Even within the homosexual community, grieving and angry over the epidemic's mounting toll, there was criticism of ACT UP, which has emerged as the nation's dominant AIDS activist organization. "The protesters were wrong in their strategy," said Steve Morin, an openly gay aide to Rep. Nancy Pelosi (D-San Francisco). "It is a First Amendment issue, to let people speak and be heard.

"But the Administration was wrong as well," Morin added. "The message President Bush sent to the conference was: 'I am not going to exert any leadership to be with you during this time of national crisis. Instead, I am going to go to North Carolina to campaign for Sen. Jesse Helms (R.-N.C.) and to call him a 'man of vision.' "

Bush, who declined an invitation to address the conference, appeared at a Helms fund-raiser in Charlotte on the day the conference opened. Gays and many scientists and public health experts consider Helms the U.S. Senate's biggest obstruction toward the enactment of sound AIDS policies.
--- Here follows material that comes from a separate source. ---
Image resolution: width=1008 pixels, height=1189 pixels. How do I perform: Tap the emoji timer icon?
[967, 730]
It was Helms who led the fight against the type of explicit AIDS prevention materials that public health experts believe are necessary to stem transmission of the virus; it was also Helms who authored U.S. travel restrictions on foreigners infected with the AIDS virus that led to a boycott of the conference. Bush's embrace of Helms, said Morin, "was insensitive at best and, more likely, inflammatory."

Adding to the tension, the Bush Administration formally announced on the eve of the conference its opposition to the federal AIDS disaster-relief bill. The bill, which sailed through both houses of Congress, would provide funds to cities whose public health structures are sagging under the weight of the epidemic.
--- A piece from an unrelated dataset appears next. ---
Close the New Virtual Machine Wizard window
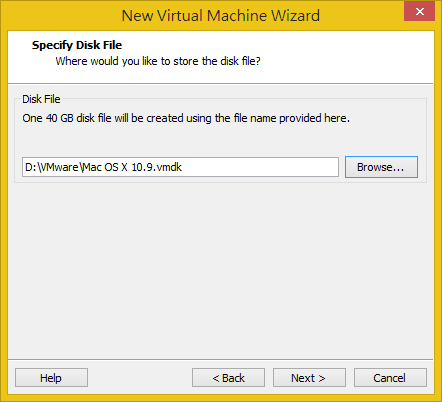Screen dimensions: 442x402 (419, 12)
As a result, many who are fighting their own personal battles against AIDS thought the eruption against the Administration's highest-ranking official at the conference was right on target. "He talks, we die," read the banner unfurled by the protesters as the noise-making began.

"To have ended this conference with everybody arm in arm, grinning, would have misrepresented the direness of the situation," said Los Angeles writer Paul Monette, who chronicled the death of his lover, Roger Horwitz, in his book "Borrowed Time."

"We who are in the trenches know that the nightmare is absolutely continuing," said Monette, who is also infected with the human immunodeficiency virus. "This is not a time for good manners."

"People are offended? Well, let them join the club," added David Barr, a lawyer and member of ACT UP/New York. "I'm offended that there are 99 drugs that should be in clinical trials now but aren't, that there are thousands of homeless people with AIDS in New York, that 37 million Americans live without health insurance."

Mark Cloutier, executive director of the National Public Health Project on AIDS, said critics of ACT UP misunderstand its role: "ACT UP wouldn't be doing its job if it didn't stir things up. As long as they are not violent, they provide a steam valve for an incredibly volatile situation."

Since ACT UP was founded three years ago, the group's white-hot rage has drawn more attention than more polite forms of AIDS activism, such as the Names Project's AIDS Memorial Quilt. ACT UP boasts 50 chapters and thousands of members and is best known in Los Angeles for its frequent attacks on the county Board of Supervisors.

"You can think of the quilt as Martin Luther King and ACT UP as Malcolm X," said Thomas Watson, a Harvard student who is spending his senior year analyzing the divergent strains of AIDS activism.